**Required action 1:** Rewrite the piece on farmers' mental health starting at "While attending the" and ending at "implementing life-changing solutions.", using "crisis worker" in place of "crisis counselor".
**Required action 2:** Write what comes next in the piece on farmers' mental health, picking up after its final sentence.

**Passage to read:**
If you’ve ever been on a plane, you know the drill. The flight attendant points out the emergency exits and goes through the spiel of demonstrating how to put on the oxygen mask. And, while it may sound a little self-centered, you’re instructed to put on your own mask first before trying to help someone else. The point is, you’re not much help to someone else if you’re not sustaining your own life.
You can apply that concept far beyond life-sustaining oxygen.
While attending the Michigan Farm Bureau annual meeting early this month, I had the pleasure of listening to Scott Carbonara, who is self-described as a passionate international speaker and trainer, author and consultant specializing in leadership topics. But, on this day, his speech to about 500 farmers was tailored more to mental wellness and how to value oneself — something he also knows a lot about. In his early career he was a crisis counselor, where he learned how to listen authentically and think on his feet while implementing life-changing solutions.
While some farmers managed to squeak out slight margins this growing season, most would rather put 2019 in the rearview mirror. Unfortunately, it’s not that simple, as 2019 was just the latest blow in a multiyear boxing match. Time and time again, farmers have had to pick themselves back up, go to the corner, wipe the sweat from their brows and head back into the ring. It’s taking a toll, and there’s no shame in admitting that.
Carbonara offered some tips and several real-life examples of his own challenges, including the loss of his daughter at age 18 to a heroin overdose. It blindsided him, and he said he was in bad shape for a couple of years. He admitted, “Even therapists need therapists.”
Prime the positivity pump
So how do you stay positive, while trying to swim in a sea of debt, doubt, denial, despair, destitution? Wow, there sure are a lot of negative “D” words. I know farmers are sick of bills — and bills not being passed.

**Collected material:**
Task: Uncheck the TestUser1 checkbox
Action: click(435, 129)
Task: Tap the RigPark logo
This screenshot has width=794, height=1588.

**Final answer 1:**
While attending the Michigan Farm Bureau annual meeting early this month, I had the pleasure of listening to Scott Carbonara, who is self-described as a passionate international speaker and trainer, author and consultant specializing in leadership topics. But, on this day, his speech to about 500 farmers was tailored more to mental wellness and how to value oneself — something he also knows a lot about. In his early career he was a crisis worker, where he learned how to listen authentically and think on his feet while implementing life-changing solutions.

**Final answer 2:**
Carbonara says to use the power of anticipation because it releases positive endorphins. Three times a day, prime the positivity pump. Find three good things to focus on, and identify what is working.
If you look for the positive, you will see more than the negative. Count your blessings and find joy in small things — charge your battery, don’t drain it. And, at the end of the day, express gratitude to God.
Develop a mantra, Carbonara says. “Maybe ‘This, too, shall pass,’” he says. Life is full of good and bad. Take a mental image of the good, so you can recall it later. Many before have walked through the fire and lived.
It helps to help others, too. It relieves pain. We see this every year: No matter how bad things might be, farmers band together. Every harvest, even this year with such a short window of opportunity, farmers have showed up with combines to harvest the crop a sick farmer could not.
It helps to keep your sense of humor, Carbonara advises. Negativity becomes sticky and contagious. Replace it with light. Reframe a situation.
You don’t teach crops to grow toward the sunlight — they naturally do, he says. Gravitate to the positive. Be the positive to others by calling, visiting, teaching, mentoring, supporting and encouraging. “Someone needs you to be their sunshine,” he adds.
Time is precious … just ask anyone battling cancer, fighting for another day. You got this. Celebrate life — 2020 is full of potential. Find the light, be the light.